Alla fine del processo, a seguito delle deposizioni dei testimoni delle parti, alcuni dei genitori accusati presenti in udienza, pentitisi, si sono dichiarati dispiaciuti per l’accaduto e hanno formalizzato davanti al Giudice di pace le loro scuse offrendosi di sostenere integralmente le spese legali dell’insegnante. La maestra, preso atto delle scuse, ha rinunciato al risarcimento in denaro per se stessa in favore di un’offerta alla scuola ove si sono svolti i fatti, donazione finalizzata all’acquisto di materiale didattico per l’insegnamento della lingua inglese.

«L’intento della maestra -dichiara Michela Gallina, coordinatrice provinciale della Gilda degli Insegnanti di Treviso- era principalmente accertare che le accuse fossero infondate e di conseguenza, dopo 40 anni di insegnamento, ripulire la propria immagine professionale. Non era interessata a speculare sulla vicenda, bensì a combattere la piaga sempre più frequente dei genitori che attaccano i docenti senza nemmeno preoccuparsi di verificare i fatti e dialogare con gli stessi. Accuse e diffamazioni di questo genere compromettono l’immagine professionale creando difficoltà psicologiche. Atteggiamenti superficiali ed aggressivi non fanno bene alla scuola e tolgono serenità e motivazione al proseguimento dell’attività di insegnamento».

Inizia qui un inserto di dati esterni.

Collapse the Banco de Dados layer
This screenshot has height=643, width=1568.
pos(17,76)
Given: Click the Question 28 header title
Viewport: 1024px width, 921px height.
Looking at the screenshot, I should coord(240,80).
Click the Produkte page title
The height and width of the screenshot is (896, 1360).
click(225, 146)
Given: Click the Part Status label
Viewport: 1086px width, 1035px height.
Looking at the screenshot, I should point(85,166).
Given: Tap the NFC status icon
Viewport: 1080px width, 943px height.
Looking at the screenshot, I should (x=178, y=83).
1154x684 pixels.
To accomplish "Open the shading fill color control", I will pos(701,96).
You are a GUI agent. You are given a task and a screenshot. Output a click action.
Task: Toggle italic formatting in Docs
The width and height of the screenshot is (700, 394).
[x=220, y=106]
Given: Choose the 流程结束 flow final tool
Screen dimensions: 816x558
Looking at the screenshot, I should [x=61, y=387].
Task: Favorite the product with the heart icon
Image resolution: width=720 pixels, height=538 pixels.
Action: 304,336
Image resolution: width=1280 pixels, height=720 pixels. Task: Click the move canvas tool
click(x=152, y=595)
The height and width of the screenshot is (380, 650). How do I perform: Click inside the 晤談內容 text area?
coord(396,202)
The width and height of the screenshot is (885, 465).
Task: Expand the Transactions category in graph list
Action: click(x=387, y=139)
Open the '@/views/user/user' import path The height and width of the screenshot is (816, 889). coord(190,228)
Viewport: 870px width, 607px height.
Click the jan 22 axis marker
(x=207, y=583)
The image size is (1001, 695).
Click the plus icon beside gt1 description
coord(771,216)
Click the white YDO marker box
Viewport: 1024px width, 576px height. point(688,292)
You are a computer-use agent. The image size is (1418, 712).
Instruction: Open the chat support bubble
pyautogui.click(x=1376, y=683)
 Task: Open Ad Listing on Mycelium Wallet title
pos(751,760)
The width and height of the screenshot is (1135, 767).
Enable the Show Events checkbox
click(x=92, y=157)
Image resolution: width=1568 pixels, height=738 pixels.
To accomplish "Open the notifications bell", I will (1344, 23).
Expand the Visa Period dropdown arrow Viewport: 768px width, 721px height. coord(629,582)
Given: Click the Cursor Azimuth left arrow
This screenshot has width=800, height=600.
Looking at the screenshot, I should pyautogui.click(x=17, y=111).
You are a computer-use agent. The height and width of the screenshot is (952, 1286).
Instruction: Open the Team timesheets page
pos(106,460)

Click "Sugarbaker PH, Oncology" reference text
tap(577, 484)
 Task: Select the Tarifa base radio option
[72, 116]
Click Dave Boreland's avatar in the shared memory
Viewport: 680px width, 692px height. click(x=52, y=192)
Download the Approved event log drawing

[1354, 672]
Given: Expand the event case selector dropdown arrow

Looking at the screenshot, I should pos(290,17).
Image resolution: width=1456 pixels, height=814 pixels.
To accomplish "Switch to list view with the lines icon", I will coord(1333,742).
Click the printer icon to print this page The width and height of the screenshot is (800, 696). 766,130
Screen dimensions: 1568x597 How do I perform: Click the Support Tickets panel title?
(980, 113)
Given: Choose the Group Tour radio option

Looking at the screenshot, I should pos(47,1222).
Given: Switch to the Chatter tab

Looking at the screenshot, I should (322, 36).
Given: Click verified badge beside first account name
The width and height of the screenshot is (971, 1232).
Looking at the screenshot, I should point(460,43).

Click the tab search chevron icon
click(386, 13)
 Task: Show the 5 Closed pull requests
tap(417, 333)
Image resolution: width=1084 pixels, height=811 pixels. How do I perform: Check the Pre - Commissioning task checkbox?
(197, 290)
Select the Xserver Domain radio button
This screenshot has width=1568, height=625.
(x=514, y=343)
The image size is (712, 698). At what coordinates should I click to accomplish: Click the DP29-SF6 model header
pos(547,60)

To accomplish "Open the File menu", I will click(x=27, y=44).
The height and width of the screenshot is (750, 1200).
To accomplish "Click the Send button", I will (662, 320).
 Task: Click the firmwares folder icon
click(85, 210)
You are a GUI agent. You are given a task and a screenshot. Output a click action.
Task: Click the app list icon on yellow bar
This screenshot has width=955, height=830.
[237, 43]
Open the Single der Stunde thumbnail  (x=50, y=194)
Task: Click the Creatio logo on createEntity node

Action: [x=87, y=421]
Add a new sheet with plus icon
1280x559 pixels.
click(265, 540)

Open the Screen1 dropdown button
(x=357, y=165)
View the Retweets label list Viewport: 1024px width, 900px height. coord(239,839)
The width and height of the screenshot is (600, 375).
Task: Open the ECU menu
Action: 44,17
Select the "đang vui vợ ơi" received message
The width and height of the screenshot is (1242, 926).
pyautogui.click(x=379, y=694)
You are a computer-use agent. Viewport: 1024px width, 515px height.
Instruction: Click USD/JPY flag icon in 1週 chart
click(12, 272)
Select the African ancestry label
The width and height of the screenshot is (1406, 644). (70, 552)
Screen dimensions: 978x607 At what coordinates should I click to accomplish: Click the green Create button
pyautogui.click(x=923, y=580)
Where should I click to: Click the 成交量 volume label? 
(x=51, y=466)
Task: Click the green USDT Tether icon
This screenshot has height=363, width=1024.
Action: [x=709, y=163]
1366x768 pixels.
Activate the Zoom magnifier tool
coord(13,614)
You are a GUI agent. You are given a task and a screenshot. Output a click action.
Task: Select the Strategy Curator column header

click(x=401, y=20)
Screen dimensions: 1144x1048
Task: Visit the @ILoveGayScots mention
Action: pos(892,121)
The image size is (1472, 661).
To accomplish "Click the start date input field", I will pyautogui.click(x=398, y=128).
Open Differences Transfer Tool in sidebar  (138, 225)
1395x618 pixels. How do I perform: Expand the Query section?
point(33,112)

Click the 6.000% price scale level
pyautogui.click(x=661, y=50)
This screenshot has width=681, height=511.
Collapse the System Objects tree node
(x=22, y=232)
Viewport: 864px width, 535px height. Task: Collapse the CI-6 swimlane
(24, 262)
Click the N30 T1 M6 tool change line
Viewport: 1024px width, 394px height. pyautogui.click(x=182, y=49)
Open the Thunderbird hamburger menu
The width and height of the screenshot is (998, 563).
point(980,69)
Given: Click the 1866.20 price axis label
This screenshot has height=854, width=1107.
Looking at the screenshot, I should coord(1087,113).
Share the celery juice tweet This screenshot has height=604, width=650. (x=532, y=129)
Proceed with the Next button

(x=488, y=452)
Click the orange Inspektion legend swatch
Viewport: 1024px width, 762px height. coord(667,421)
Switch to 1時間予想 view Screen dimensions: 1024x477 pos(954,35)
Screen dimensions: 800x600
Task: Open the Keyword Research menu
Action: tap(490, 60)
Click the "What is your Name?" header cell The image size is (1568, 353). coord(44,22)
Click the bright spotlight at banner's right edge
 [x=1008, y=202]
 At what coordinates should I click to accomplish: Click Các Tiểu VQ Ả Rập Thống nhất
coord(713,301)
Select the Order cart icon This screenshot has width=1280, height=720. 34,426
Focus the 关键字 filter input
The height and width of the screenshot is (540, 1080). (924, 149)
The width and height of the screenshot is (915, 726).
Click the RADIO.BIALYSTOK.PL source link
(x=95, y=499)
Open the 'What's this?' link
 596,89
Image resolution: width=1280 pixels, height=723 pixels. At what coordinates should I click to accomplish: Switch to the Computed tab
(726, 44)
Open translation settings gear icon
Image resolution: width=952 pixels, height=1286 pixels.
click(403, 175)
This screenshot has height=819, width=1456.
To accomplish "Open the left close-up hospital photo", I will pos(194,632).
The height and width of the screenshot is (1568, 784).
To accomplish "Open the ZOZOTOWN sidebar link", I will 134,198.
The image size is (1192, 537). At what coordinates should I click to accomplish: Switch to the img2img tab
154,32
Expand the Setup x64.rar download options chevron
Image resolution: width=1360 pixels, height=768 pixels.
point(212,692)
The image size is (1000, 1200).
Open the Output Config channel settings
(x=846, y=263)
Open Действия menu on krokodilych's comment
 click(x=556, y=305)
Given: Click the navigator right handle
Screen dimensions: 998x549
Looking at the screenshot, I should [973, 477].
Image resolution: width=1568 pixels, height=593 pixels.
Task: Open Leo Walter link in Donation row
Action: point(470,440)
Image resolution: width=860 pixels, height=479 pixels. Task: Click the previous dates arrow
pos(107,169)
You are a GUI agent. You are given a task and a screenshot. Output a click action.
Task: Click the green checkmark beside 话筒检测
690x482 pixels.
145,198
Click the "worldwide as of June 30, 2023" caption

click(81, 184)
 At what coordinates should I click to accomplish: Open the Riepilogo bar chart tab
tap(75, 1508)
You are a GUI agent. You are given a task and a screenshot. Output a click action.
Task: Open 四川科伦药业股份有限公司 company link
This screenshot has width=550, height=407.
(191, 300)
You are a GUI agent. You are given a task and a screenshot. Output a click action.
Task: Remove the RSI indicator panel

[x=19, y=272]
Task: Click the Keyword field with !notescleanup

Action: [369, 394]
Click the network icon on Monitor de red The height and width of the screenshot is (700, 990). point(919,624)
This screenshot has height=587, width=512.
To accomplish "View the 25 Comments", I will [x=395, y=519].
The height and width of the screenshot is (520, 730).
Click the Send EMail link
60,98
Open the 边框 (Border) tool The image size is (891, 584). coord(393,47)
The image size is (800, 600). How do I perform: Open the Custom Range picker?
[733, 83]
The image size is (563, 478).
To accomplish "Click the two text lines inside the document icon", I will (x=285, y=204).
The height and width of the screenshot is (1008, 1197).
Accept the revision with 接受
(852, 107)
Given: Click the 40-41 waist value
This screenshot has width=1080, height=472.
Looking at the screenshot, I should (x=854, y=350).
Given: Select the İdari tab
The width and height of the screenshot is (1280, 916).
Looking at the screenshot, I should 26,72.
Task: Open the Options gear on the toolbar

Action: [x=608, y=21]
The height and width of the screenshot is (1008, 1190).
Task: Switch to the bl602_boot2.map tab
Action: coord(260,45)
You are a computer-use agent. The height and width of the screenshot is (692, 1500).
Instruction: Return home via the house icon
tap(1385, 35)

La docente infatti, dopo aver depositato la denuncia, ha chiesto ed ottenuto il trasferimento ad altra scuola, però una volta raggiunto l’obiettivo di portare alla luce la verità dei fatti, ha scelto di dare una svolta positiva ad un evento doloroso trasformando l’offesa in un’offerta per la scuola. «In questo modo ha regalato un grande esempio educativo e di civiltà. Episodi di questo tipo dovrebbero però portare tutti a riflettere su quanta responsabilità ci sia dietro ad alcune azioni attuate con superficialità che possono produrre dei danni rilevanti ed ingiusti alle persone». Fortunatamente questa docente aveva alle spalle un sindacato che l’ha saputa supportare e consigliare, tuttavia anche a causa dei rallentamenti dovuti alla pandemia, ci sono voluti 4 anni prima di giungere ad un esito positivo: «Per chi vive un dramma di questo tipo, cioè vedersi mettere in discussione un’intera vita professionale, possono risultare particolarmente lunghi ed emotivamente pesanti».